Che schifo, un’altra porcata contro i nostri in Svizzera! La troupe RAI aggredita, e noi napoletani ne sentiamo il peso. #ForzaNapoli #NoAllaViolenza
Ah, amici miei, che rabbia mi sale quando sento di questi episodi! Come tifosi del Napoli, siamo abituati a lottare contro pregiudizi e ostacoli, ma questa aggressione alla troupe RAI in Svizzera, portata alla luce da quel grande napoletano doc come Angelo Forgione, è una coltellata al cuore. Immaginatevi la scena: persone che fanno il loro lavoro, raccontando storie, e si ritrovano esposte a violenza gratuita. Non è solo un fatto isolato, è come se ci stessero dicendo ancora una volta che “i napoletani” o chi li rappresenta non sono benvenuti altrove. E io, da tifoso appassionato, non ci sto!

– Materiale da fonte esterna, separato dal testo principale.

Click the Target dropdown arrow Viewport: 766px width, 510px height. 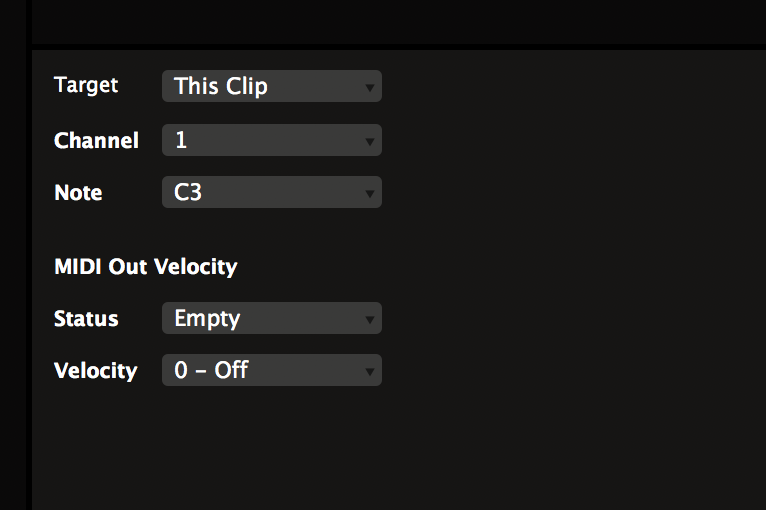[x=370, y=87]
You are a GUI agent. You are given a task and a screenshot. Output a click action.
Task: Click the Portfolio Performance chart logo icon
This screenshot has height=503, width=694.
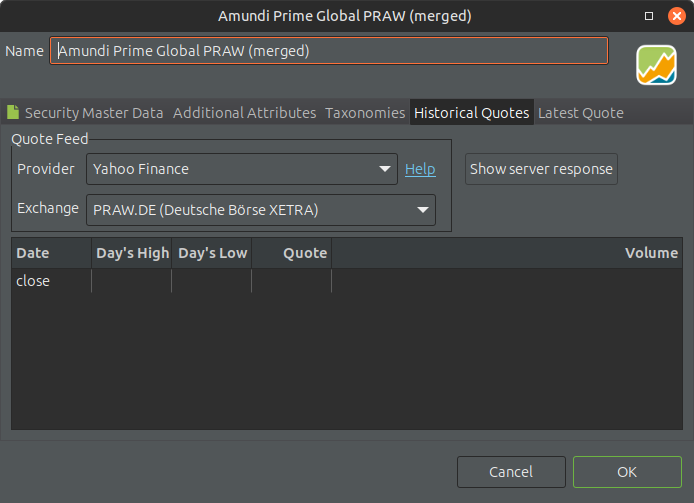pyautogui.click(x=656, y=64)
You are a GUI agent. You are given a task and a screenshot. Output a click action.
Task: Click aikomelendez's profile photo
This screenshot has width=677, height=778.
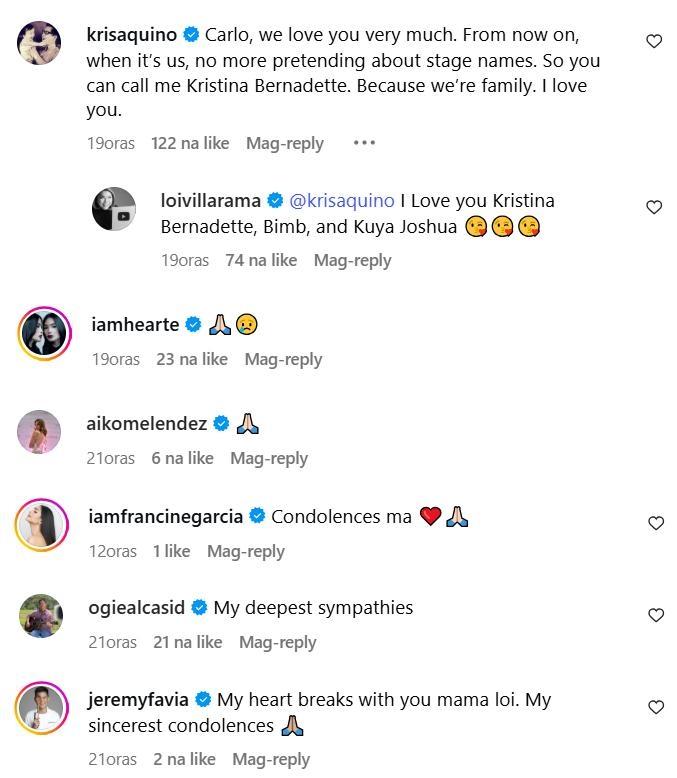point(41,431)
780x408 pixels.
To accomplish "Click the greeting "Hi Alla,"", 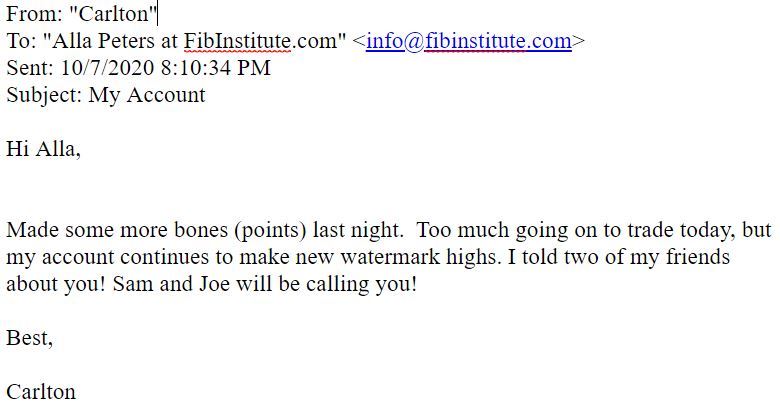I will coord(43,149).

Pensa un po’, noi del Napoli viviamo di passione pura, di quel fuoco che ci fa urlare “Forza Azzurri” in ogni stadio, ma episodi del genere ci ricordano quanto sia fragile il rispetto. Forgione, con la sua penna che sa sempre colpire nel segno, ha evidenziato quanto questo sia un “bruttissimo episodio”, e ha ragione da vendere. Non è solo un attacco a una troupe, è un affronto a tutti noi che portiamo avanti la bandiera del Sud con orgoglio. Dove è finita l’ospitalità? Qui non si tratta di calcio in sé, ma di come questi fatti macchiano l’immagine di un popolo che ha dato al mondo Maradona e tanto altro. Che amarezza, che ingiustizia!
Come partenopeo, io dico basta a queste storie. Dobbiamo unirci, gridare forte che il Napoli non si piega, che la nostra terra è sinonimo di cuore e resilienza. Forgione ci ricorda che non possiamo chiudere un occhio, e io aggiungo: continuiamo a supportare i nostri, in campo e fuori, con quella grinta che ci rende unici. Forza Napoli, sempre! Perché alla fine, nonostante tutto, vinceremo noi, con la testa alta e il cuore partenopeo.